Desert Nitrate Levels Puzzle Soil Scientists

Just a little bit below the top 6 feet of ground – an area ecologists have studied extensively – is a large layer of naturally occurring nitrate. Nobody knew it was there. Nobody knows why it has stayed in the ground, instead of being taken up by plants as a key nutrient.

“We were drilling at the Nevada Test Site looking for a different chemical, and there was this very strange (instrument registration) peak,” said Michelle Walvoord, who was a graduate student at New Mexico Tech when she made the discovery. “I was very surprised when we learned there was a large inventory of nitrate there,” said Walvoord, now a hydrologist with the U.S. Geological Survey. “I thought for sure somebody else must have noticed it before, but we did a lot of background checking, and nobody had.”

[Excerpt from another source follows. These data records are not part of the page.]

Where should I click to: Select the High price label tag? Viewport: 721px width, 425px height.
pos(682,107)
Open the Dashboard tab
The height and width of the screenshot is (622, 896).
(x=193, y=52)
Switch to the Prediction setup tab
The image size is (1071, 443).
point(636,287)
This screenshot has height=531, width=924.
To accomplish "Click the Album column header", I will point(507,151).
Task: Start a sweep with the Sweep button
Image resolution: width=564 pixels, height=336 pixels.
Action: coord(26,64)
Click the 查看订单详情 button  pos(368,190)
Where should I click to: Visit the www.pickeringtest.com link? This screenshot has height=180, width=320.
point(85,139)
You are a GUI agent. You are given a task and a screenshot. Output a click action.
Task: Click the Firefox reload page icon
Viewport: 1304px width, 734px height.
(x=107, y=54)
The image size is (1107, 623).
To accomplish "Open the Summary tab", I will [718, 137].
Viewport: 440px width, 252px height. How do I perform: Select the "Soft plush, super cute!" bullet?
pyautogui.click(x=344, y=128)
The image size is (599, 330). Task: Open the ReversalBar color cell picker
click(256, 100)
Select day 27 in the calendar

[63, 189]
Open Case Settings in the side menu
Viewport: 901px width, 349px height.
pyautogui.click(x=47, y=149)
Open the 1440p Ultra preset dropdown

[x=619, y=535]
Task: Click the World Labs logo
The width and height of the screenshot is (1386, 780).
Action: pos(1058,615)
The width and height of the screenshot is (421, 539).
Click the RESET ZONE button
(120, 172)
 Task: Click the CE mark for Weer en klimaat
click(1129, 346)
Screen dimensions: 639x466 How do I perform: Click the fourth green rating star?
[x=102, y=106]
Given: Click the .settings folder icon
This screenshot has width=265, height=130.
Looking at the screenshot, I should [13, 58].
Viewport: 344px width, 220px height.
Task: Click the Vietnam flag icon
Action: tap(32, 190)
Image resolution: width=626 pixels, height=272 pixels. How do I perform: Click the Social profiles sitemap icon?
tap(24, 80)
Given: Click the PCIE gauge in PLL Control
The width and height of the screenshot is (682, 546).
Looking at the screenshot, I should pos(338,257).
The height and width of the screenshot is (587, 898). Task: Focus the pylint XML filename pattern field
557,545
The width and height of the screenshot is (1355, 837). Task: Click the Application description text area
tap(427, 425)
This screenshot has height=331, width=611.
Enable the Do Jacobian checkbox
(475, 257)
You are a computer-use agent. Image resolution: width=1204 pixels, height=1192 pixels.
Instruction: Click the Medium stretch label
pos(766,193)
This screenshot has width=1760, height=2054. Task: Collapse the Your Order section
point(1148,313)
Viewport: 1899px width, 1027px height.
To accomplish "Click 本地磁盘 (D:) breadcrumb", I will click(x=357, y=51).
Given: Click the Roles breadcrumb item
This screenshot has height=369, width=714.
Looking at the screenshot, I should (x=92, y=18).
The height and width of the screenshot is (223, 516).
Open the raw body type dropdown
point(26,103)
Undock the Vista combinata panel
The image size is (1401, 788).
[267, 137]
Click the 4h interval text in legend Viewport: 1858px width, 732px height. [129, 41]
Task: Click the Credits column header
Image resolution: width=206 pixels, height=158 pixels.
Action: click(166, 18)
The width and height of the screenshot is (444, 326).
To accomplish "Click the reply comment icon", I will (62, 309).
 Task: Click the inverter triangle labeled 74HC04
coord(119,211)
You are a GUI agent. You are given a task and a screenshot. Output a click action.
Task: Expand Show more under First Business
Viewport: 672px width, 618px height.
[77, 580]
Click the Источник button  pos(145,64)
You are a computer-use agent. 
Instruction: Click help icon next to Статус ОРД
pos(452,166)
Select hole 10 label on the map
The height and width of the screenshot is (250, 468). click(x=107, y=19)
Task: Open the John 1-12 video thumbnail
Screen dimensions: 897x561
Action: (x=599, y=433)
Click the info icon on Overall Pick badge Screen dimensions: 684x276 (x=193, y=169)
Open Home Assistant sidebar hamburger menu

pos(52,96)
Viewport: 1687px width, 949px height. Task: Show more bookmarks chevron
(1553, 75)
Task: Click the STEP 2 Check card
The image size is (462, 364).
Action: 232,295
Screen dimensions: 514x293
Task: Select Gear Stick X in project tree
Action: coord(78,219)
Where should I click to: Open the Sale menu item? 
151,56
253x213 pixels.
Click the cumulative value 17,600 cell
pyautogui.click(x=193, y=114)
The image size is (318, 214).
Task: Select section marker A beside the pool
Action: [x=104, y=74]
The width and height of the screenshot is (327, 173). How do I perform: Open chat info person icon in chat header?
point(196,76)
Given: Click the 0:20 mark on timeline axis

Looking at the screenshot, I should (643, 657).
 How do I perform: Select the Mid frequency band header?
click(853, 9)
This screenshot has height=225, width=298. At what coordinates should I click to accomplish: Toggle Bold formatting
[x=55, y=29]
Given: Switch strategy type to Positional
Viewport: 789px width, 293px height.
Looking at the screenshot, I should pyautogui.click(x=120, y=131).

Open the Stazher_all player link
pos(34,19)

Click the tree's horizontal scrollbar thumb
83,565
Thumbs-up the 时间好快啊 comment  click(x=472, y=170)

The discovery is significant because nitrate is also a common groundwater pollutant. As she studied the phenomenon, Walvoord learned conventional irrigation methods in agriculture – not more advanced drip irrigation systems – push the layer of naturally occurring nitrate deeper into the ground until it mixes into the water table. The U.S. Geological Survey studied three desert areas in Nevada to see how the nitrate behaved. In an area that had been irrigated for about 100 years, the nitrate had dropped all the way into the water table 100 meters beneath the ground.